AUTHOR CONTRIBUTIONS
Conceptualization of the study: Jakob Matschke, Susanne Pfefferle, Marc Lütgehetmann, Susanne Krasemann. Clinical data and sample collection: Stefan Schmiedel. Generated and/or analyzed IHC data: Jakob Matschke, Kristin Hartmann, Edda Thies, Christian Bernreuther, Markus Glatzel, Susanne Krasemann. Developed and/or performed expansion microscopy: Yue Wang, Susanne Krasemann, Pablo A. Valdes, Edward S. Boyden. Generated and analyzed EM data: Michaela Schweizer. Virus isolation and infection experiments: Susanne Pfefferle, Marc Lütgehetmann. Performed cell analyses: Edda Thies, Susanne Krasemann. Paper writing: Susanne Krasemann. Figure preparation: Susanne Krasemann.

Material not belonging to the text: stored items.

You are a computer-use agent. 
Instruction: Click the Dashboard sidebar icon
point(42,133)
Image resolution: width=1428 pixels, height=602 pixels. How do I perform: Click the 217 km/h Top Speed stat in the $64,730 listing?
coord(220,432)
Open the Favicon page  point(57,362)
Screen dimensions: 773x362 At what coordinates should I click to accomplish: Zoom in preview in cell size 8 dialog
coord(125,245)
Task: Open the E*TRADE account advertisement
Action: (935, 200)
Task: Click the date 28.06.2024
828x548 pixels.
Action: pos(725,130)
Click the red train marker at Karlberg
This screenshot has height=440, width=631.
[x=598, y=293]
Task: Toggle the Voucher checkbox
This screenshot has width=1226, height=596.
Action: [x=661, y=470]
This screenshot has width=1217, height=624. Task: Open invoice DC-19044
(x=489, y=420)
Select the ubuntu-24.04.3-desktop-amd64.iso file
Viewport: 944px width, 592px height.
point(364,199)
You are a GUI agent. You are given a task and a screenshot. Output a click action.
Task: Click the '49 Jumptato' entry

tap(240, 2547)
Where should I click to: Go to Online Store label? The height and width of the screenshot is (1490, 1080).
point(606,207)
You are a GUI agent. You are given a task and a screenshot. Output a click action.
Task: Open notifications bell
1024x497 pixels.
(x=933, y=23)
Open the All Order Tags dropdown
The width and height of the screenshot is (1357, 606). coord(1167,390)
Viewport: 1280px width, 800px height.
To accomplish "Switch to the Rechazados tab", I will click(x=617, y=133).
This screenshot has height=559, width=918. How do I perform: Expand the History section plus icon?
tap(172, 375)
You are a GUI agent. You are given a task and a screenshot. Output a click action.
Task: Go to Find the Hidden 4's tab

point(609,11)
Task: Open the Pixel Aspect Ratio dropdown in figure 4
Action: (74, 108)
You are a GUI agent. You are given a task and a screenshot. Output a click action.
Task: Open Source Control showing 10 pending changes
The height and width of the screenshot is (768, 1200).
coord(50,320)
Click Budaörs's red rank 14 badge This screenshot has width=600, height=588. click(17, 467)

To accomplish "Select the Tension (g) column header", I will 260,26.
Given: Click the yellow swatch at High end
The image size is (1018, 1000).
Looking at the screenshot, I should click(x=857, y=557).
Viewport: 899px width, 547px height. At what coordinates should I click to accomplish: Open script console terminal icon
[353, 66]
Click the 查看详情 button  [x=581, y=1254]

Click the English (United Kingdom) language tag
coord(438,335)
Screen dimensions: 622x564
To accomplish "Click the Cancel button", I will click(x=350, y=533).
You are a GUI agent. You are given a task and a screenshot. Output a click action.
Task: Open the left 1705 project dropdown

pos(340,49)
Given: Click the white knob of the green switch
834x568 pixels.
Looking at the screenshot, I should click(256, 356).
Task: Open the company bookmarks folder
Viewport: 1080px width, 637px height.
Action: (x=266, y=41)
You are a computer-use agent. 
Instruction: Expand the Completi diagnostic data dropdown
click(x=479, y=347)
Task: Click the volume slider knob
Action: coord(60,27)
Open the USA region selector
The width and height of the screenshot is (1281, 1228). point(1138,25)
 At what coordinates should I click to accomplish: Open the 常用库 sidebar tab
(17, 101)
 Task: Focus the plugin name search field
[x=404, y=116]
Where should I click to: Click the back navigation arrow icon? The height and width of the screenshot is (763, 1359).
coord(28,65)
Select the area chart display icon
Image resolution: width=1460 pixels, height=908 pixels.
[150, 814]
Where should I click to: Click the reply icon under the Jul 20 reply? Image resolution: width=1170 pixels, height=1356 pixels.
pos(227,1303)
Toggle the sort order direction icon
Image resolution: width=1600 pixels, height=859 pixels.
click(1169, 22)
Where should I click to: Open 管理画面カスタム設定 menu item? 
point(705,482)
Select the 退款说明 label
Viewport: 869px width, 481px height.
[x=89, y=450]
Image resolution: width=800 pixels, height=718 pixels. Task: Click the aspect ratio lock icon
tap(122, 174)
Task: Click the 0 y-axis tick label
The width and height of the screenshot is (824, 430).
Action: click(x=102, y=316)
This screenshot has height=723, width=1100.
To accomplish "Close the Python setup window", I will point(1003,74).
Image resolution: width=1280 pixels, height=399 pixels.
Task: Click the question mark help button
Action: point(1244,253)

Approved final version of the manuscript: All authors had full access to all the data in the study, read, commented, and approved the final version of the manuscript.
ACKNOWLEDGMENTS
We thank the UMIF/UKE for using their microscopes. We thank Chudamani Raithore and Emanuela Szpotowicz for excellent technical assistance. The following reagents were obtained through BEI Resources, NIAID, NIH: Polyclonal Anti-Vaccinia Virus (WR) A27L Protein, (antiserum, Rabbit), NR-627; Polyclonal Anti-Vaccinia Virus (WR) B5R Protein, (antiserum, Rabbit), NR-629; Monoclonal Anti-MPXV A29L Protein (monoclonal, Mouse) (Sino# 40891-M0032) NR-59054. Open Access funding enabled and organized by Projekt DEAL.
CONFLICTS OF INTEREST STATEMENT
Pablo A. Valdes and Edward S. Boyden are inventors of and have patents on expansion microscopy technologies. Edward S. Boyden is cofounder of a company exploring commercial applications of expansion microscopy. The remaining authors declare no conflict of interest.
Open Research
DATA AVAILABILITY STATEMENT
The data that supports the findings of this study are available in the Supporting Information of this article All underlying data that let to the results and conclusions of this work are published within this manuscript.